You start making memories every day. Last night for example, I went to a dramatic reading in Philadelphia. Jerry Perna’s play was dramatically read by himself and several actors, as part of a joint effort to provide actors with opportunities to express their craft.

The reading was being produced for a live video feed through the New Century television station, located in Newtown. My friend Mike Shoeman introduced me to the CEO of New Century, Ariel Schwartz. Instead of asking him for his story, I pitched my idea to publicize memoir writers. I would have preferred learning more about him, but I observed something about myself. When I had two minutes with the CEO of a television station my tendency was to talk about myself. That’s a good observation to file for further reference. Perhaps I’ll be able to use it in my memoir.

Speaking of memoirs, before the show I asked Jerry Perna how much of his play was based on his life. He said, “About 99.9%” Then watching the show, I saw what he meant. It treated issues of growing up in the sixties and his character’s relationship with his father. Afterward, I asked him if writing and performing it was therapeutic, and he said it was “more therapeutic than therapy.”

So what does going to a play have to do with writing memoirs? Here are a few ways that last night informs the project of writing about life:

* Life is a series of memories, starting from last night. That’s why people try to capture their memories in diaries or blogs (like this one). Or photo albums of birthdays and vacations. It’s all grist for the memoir mill. Lesson: Record memories.

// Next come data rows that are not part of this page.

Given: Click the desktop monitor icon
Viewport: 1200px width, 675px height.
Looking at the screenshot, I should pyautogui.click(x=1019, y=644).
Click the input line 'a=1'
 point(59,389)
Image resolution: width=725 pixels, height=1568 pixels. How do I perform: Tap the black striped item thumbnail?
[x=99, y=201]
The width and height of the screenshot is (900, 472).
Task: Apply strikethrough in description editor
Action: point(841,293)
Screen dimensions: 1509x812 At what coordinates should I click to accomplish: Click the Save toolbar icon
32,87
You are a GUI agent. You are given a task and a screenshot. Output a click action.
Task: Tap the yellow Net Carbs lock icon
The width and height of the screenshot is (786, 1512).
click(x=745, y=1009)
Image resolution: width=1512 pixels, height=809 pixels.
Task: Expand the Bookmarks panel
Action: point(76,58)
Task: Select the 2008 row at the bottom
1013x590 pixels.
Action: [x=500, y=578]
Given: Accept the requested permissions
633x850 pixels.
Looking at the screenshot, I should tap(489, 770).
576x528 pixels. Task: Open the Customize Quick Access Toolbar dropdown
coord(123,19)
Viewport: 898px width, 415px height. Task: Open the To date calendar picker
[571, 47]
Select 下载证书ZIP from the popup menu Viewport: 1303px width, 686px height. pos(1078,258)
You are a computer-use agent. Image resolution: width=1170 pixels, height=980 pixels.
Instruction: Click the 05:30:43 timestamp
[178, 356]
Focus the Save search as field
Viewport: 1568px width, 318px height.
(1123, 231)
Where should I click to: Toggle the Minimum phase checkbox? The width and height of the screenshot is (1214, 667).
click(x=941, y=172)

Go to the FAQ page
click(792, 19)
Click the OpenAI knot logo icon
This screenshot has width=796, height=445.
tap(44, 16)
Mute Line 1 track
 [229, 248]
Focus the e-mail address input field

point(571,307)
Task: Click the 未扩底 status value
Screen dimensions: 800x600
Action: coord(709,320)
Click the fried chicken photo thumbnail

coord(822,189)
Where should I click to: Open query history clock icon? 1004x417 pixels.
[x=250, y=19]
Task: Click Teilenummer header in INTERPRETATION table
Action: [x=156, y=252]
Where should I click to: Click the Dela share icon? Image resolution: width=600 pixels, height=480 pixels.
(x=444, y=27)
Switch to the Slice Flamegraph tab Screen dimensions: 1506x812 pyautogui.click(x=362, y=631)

* The play took place near the campus of the University of Pennsylvania. When I was in Central High School in Philadelphia, I did a research paper about the Pullman Rebellion. It turns out that the governor of Illinois called in the national guard to break up a strike against the Pullman Railroad. To research that school paper, I took the subway and trolley down to the hallowed grounds of the University of Pennsylvania to pour through the card catalog and go to find a dusty, precious book in the stacks. Now, every time I walk on that campus I remember powerful feelings evoked from the past. Lesson: Visit old haunts and write the memories .

Because I’m writing this blog entry, I’m reviewing a memory that happened as recently as last night. So I can apply memory writing techniques to find out more about it. Namely, I ask, “What was the emotional power in the scene? What did people want from me? What did I want, hope, and fear?” The event contained the possibilities for new beginnings, of a connection with the Philadelphia cultural scene, with several fellow writers I met, and with the people associated with New Century, Mike Shoeman, president of Life Act Coaching, Marta Reis, and Ariel Schwartz. Culture is a strange and powerful beast. It wants to give and share, and to do those things it needs to create community. Artists, writers, performers, and everyone associated with culture are hungry to develop community. Lesson: You can meet people who want to meet you when you offer something to their culture.

So where would this evening go in my memoir? Is it the culmination of a lifetime process, or the beginning of the rest of my life? Of course the answer is both. Lesson: Life keeps generating memories, and I can gather these memories together into a story.